Na educação, também se tem falado sobre o Pokémon Go. Tenho tentado filtrar as discussões, buscando separar o que me parece mito do que tem apelo à realidade. Tarefa inglória, se pensarmos que o legal no jogo é exatamente misturar as duas coisas. No plano pessoal, isso é bem mais complicado: luto constantemente para marcar e diferenciar o mundo real do mundo da fantasia para minha outra filha, que tem Síndrome de Down.
Apaixonada pelos Cavaleiros do Zodíaco, ele “namora” os personagens e, entre outras, sonha com seu casamento – cada hora com um deles. Ainda estou pensando como o Pokémon Go vai se encaixar nisso tudo.
Como resultado, minha curiosidade (pessoal e profissional) sobre o tal jogo acirrou-se. E com certeza não estou sozinha nessa posição. Vasculhando a internet, descobri muita coisa sobre possíveis usos educacionais do Pokémon Go. A maioria delas trata da inovação de trabalhar com o conceito de realidade ampliada, num jogo gratuito, disponível a todos que tenham um smartphone. Uma visão bastante impregnada pelas maravilhas da inovação tecnológica.
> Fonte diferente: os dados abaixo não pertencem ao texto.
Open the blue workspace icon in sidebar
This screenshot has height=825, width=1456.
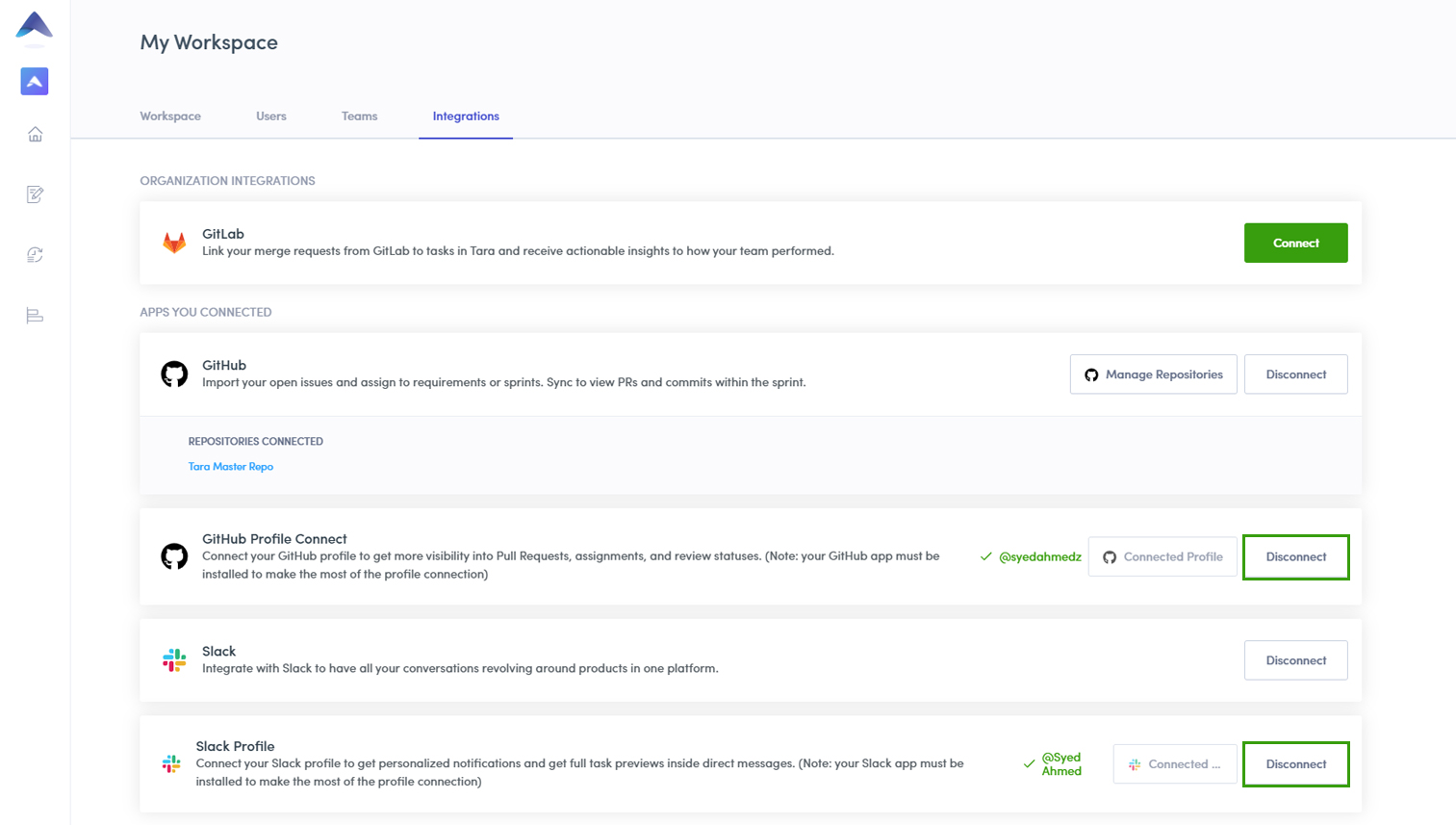coord(35,82)
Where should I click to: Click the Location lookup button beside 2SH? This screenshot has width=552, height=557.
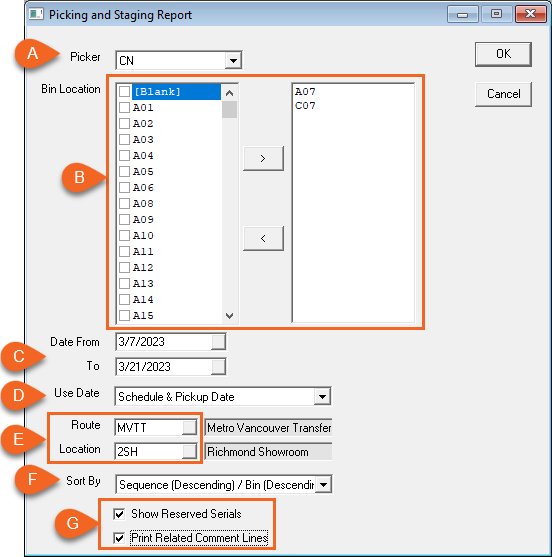(189, 451)
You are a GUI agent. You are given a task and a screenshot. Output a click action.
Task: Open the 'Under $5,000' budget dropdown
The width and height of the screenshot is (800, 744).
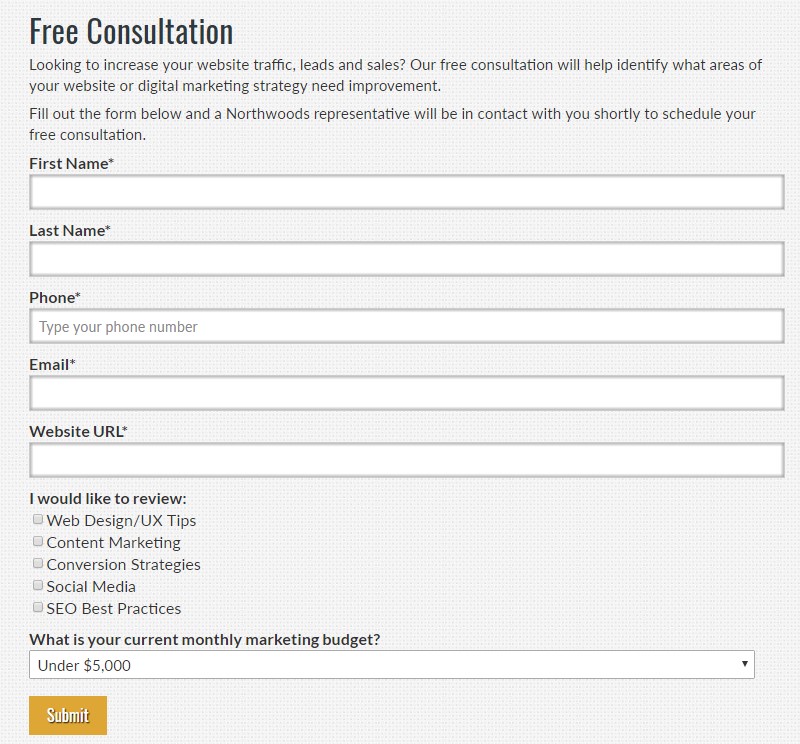pos(392,664)
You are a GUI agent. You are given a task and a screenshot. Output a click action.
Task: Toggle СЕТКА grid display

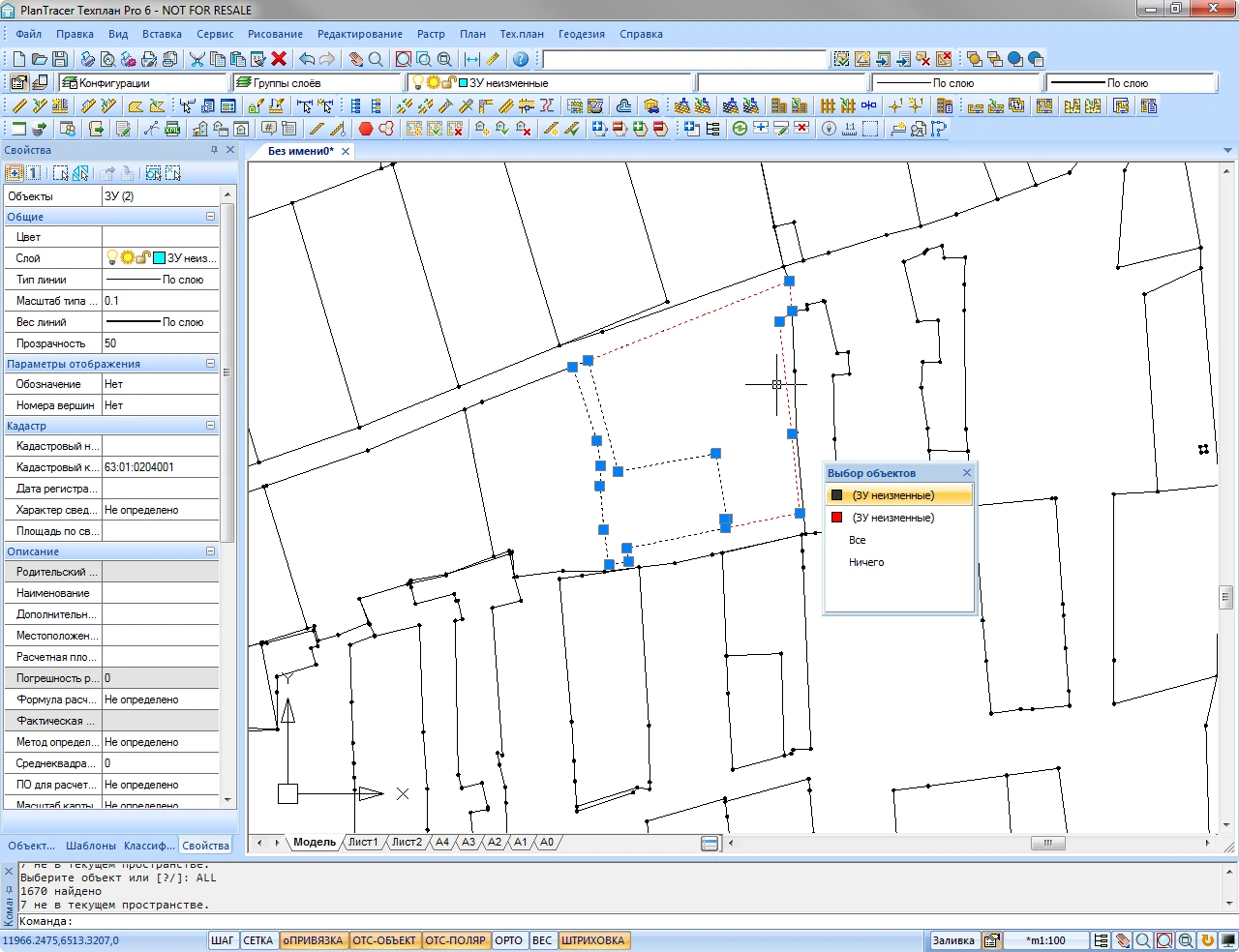point(257,940)
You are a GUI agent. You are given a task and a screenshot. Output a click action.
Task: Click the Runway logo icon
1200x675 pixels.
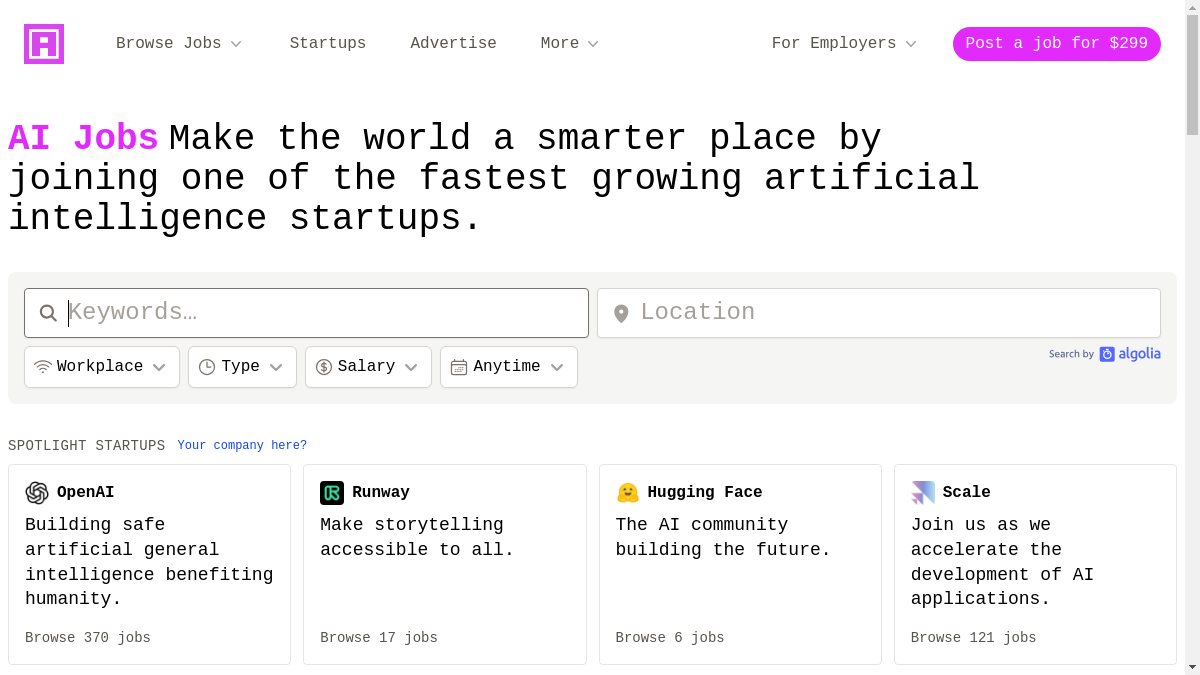(x=332, y=493)
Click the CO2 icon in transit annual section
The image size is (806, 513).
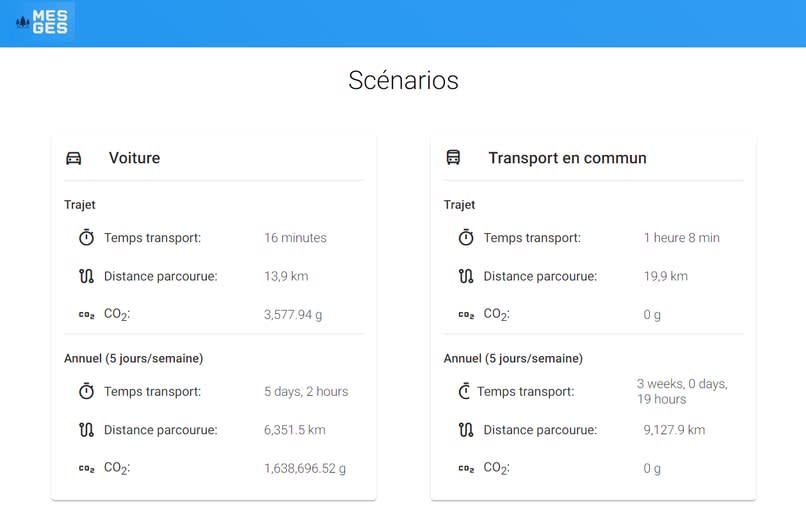(466, 468)
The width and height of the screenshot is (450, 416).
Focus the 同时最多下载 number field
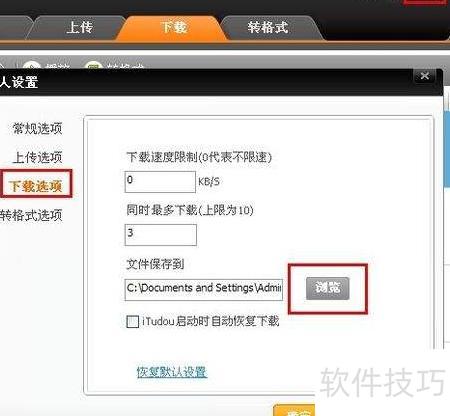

Mas para mim, o que interessa é identificar possíveis usos desse jogo, e seu apelo junto aos jovens, como recurso de aprendizagem.
Descobri que nos países onde está disponível há mais tempo, já há experiências e pesquisas sobre inúmeras possibilidades de utilização para tais fins. A mais óbvia diz respeito ao desenvolvimento de habilidades de localização espacial: navegação, pontos cardeais, etc. Além disso, o fato de que, ao contrário dos demais videogames, ele pressupõe atividades ao ar livre e interação com o local traz outros potenciais. Caminhar pela cidade, conhecendo locais de relevância é um dos seus pontos fortes, o que pode ser utilizado para animar os tradicionais estudos do meio. Sem falar em educação física, cuja aplicação é também bem óbvia. Há defensores do seu potencial como recurso complementar para a alfabetização, uma vez que requer razoável quantidade de leitura. O fato de cada pokémon ter características específicas - alguns se assemelham a aves, outros a peixes e assim por diante, pode contribuir para o trabalho de ciências e meio ambiente, por exemplo. Nessa mesma linha, matemática pode ser utilizada para estimar a probabilidade de encontrar pokémons em determinado local e para trabalhar com os pontos, necessários para prepará-los para batalhas. E assim por diante. Por conta de tudo isso (e muito mais), educadores reconhecem no jogo o seu potencial interdisciplinar.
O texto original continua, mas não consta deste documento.